Saturday, December 2, 2017

And yet, once again: What’s the best R-squared for logistic regression?

This title is a paraphrase of the titles of the two publications: “What’s the best R-squared for logistic regression?” by Allison (2013) in http://www.statisticalhorizons.com/r2logistic and “One more time about R-Squared measures of fit in logistic regression” by Shtatland et al. (2002) in http://www.lexjansen.com/nesug/nesug02/st/st004.pdf.  
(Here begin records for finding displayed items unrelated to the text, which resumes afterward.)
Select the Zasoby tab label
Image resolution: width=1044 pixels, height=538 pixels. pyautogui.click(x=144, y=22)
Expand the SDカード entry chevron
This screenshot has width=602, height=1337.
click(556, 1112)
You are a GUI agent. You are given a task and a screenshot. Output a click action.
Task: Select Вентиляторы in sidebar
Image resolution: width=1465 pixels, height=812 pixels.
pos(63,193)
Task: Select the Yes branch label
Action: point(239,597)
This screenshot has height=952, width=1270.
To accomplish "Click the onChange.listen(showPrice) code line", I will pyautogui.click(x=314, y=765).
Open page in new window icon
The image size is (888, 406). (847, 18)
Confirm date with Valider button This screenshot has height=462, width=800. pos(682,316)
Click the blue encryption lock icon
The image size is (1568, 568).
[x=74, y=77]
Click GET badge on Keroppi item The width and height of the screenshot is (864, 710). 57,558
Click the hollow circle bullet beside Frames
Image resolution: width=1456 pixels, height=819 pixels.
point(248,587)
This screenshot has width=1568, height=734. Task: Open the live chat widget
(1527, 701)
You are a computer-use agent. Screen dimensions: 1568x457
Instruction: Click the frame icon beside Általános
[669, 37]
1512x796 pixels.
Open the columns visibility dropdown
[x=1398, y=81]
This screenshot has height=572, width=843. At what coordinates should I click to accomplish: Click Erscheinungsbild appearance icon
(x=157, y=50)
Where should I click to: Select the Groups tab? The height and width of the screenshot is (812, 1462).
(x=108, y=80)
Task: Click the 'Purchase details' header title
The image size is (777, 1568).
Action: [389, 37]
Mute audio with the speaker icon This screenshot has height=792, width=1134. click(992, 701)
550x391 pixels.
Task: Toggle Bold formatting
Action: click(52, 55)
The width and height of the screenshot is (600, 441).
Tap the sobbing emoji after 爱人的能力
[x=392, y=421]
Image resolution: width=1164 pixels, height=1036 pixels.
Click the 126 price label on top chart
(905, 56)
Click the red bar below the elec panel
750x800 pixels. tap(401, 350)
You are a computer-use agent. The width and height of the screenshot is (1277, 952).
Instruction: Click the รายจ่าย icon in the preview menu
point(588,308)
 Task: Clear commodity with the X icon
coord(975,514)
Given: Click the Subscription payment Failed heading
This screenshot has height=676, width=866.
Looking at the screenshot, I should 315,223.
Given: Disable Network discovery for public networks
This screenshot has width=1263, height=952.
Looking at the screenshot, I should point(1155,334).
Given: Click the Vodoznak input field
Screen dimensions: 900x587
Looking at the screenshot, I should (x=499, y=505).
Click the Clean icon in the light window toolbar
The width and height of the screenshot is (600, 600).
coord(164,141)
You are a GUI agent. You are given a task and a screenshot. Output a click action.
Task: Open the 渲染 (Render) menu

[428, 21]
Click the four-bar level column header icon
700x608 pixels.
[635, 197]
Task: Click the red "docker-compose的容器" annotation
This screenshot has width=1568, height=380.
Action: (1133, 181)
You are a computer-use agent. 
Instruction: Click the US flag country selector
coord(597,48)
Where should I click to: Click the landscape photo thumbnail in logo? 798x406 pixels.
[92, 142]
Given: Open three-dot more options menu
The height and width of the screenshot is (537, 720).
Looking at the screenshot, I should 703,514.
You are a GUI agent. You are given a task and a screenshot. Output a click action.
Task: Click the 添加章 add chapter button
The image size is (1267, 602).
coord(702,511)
A comprehensive and almost exhaustive review of this topic  can be found in Menard (2010), Chapter 3, pp. 48 – 62, and we strongly recommend this publication.
For simplicity, we will discuss only the case of binary logistic regression with single-trial syntax, though a number of our results can be generalized to the case of multinomial logistic regression. Following Menard (2000), we introduce now minimal necessary notations:    
Y is the dependent variable taking values coded “1” in the case of EVENT or “0” in the case of NOT-EVENT;
n is the total sample size, i. e. the number of observations of dependent variable y1, y2,..., yi,... yn;
L(0) is the maximized likelihood of the model containing the intercept only, so called “Null model”;                                                    
L(M) is the maximized likelihood of the current model M containing all predictors available;
L(S) is the maximized likelihood of the saturated model that contains as many predictors as observations;
ŷi is the predicted value of yi obtained from the model; actually ŷi is a continuous probability with a value between 0 and 1, unlike yi which takes values either “1” or “0”;
ȳ is the arithmetic mean of the dependent variables, also a continuous probability, ȳ is known also as base rate or prevalence or marginal proportion.
There are many candidates for R-Squared measure in logistic regression (see Menard (2010) for a review). We are interested, first and foremost, only in two of them because they are more popular among researchers and most often frequently reported in statistical software. They are R2CS and  R2MF, which we define and discuss later. Nevertheless, we will start with another R-Squared, determined in our notations above as follows:
R2O = 1 - ∑(y – ŷ)2 / ∑(y – ȳ)2                                (1)
since R2O is frequently used as a standard for comparison between other R-Squared measures in logistic regression. Note that R2O looks like ordinary least squares R2OLS in linear regression except that ŷi are calculated by maximizing likelihood function in logistic regression and not minimizing sum of squares.
Now, let us introduce R2CS and R2MF, using notations above:
R2CS = 1 – exp{2[lnL(M) – lnL(0)] / n}                  (2)
R2MF = 1 - lnL(M) / lnL(0 )                                     (3)
R2CS is usually attributed to Cox and Snell (1989), which explains notation “CS”. R2MF is usually referred to McFadden (1974) – that is why notation “MF”.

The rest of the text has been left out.